Lipidome and carnitine profiling were detected by multiplexed precursor ion scanning (MPIS) analysis. One hundred μL of final extract was loaded into 96 well plates (Eppendorf, Hamburg, Germany) and sealed with aluminium foil. The final extracts were analysed using a QTRAP® 5500 System equipped with a Shimadzu Prominence HPLC system (Shimadzu, Japan). Liquid chromatography and flow injection analysis–mass spectrometry were employed to acquire the data. The electrospray source was operated in the positive ion mode, with optimised source parameters: ionSpray Voltage 5.5 kV, source temperature 300°C, curtain gas 30. Collision energies ranged from 25–30 V for various lipid species in precursor ion or neutral loss scan modes. Flow injection analysis was performed with a mixture of chloroform-methanol-10 mM ammonium acetate in water (300/665/35, V/V/V) at a flow rate of 200 μl/min. Total analysis time per sample was 3.6 min. PE, PC, PS, PI, PG, Cer and carnitines were monitored by consecutive positive ion mode PIS m/z 141.0, 184.1, 185.0, 277.0, 189.0, 264.2 and 85.1, respectively. Acquired spectra were processed by LipidView™ and ChemoView™ software (AB Sciex) for isotope correction, identification and quantification of detected lipid and carnitine species as previously described [5-7].

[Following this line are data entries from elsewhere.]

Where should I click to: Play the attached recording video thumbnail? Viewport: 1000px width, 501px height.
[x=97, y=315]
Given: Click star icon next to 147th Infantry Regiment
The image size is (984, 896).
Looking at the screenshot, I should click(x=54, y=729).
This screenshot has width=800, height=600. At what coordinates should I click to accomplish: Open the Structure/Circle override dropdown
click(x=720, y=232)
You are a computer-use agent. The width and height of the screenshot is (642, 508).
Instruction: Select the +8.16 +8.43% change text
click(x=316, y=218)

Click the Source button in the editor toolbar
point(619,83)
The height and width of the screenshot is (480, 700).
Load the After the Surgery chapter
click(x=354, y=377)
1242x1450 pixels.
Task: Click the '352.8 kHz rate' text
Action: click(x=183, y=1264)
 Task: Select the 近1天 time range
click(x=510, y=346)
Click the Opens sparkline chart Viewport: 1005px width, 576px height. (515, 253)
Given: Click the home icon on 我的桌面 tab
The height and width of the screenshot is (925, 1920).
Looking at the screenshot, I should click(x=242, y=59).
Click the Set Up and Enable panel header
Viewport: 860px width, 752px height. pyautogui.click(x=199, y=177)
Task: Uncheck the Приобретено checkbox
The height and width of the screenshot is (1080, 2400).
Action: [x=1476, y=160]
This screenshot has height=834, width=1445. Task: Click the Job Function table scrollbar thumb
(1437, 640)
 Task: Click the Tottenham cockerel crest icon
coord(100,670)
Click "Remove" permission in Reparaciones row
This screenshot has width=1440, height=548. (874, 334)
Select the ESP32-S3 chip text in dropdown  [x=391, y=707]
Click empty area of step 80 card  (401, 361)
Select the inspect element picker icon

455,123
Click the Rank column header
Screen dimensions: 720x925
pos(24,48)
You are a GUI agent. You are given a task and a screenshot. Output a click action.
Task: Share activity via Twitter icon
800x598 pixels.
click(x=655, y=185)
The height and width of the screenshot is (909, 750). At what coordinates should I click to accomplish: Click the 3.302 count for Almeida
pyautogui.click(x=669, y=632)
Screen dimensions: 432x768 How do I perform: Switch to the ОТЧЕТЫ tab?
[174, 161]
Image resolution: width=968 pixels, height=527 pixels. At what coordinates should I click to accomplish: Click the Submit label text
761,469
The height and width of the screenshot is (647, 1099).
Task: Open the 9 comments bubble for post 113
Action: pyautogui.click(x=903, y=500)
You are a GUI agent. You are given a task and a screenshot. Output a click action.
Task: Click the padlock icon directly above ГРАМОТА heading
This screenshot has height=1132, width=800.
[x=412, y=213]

This lipidomics dataset was run as two batches, with the pooled QC sample injected three times at the start, three times at the end and once every 20 samples. This dataset comprises: 29 class A; 29 class B; 30 class C; 30 class D; 30 class E; 29 class F; 14 QC samples throughout.

Potential uses

On top of the already published work characterising metabolic phenotype variations during pregnancy, these data also provide a useful baseline and reference dataset to be compared to specific conditions (e.g. hypertensive disorders, diabetes mellitus) in pregnancy. The data were observed to be of good quality via plotting (PCA scores) of QCs alongside samples and noting that the QC samples were tightly clustered. This was observed after processing, full details of which can be found in the previously published research article [1]. Although the positive ion, non-targeted dataset was not randomised during LC–MS collection, the inclusion of QC samples throughout the collection process arguably allows for correction of drift and other systematic noise (e.g. biases correlated with analysis order and/or sample preparation order). The other two datasets were fully pseudo-randomised. The large scale of this dataset and the inclusion of quality control measures makes it very useful for algorithm optimisation and development, especially those that deal with quality control issues such as batch and drift correction [8-9].

The lipidomics and carnitine dataset ought to be of particular use as a biological reference when studying abnormal pregnancy due to its ability to describe nutrition and energy levels in the subject.

Availability of supporting data and materials

Supporting data and corresponding ISA-TAB metadata are available in the MetaboLights database [MTBLS146], as well as the GigaScience GigaDB repository [10].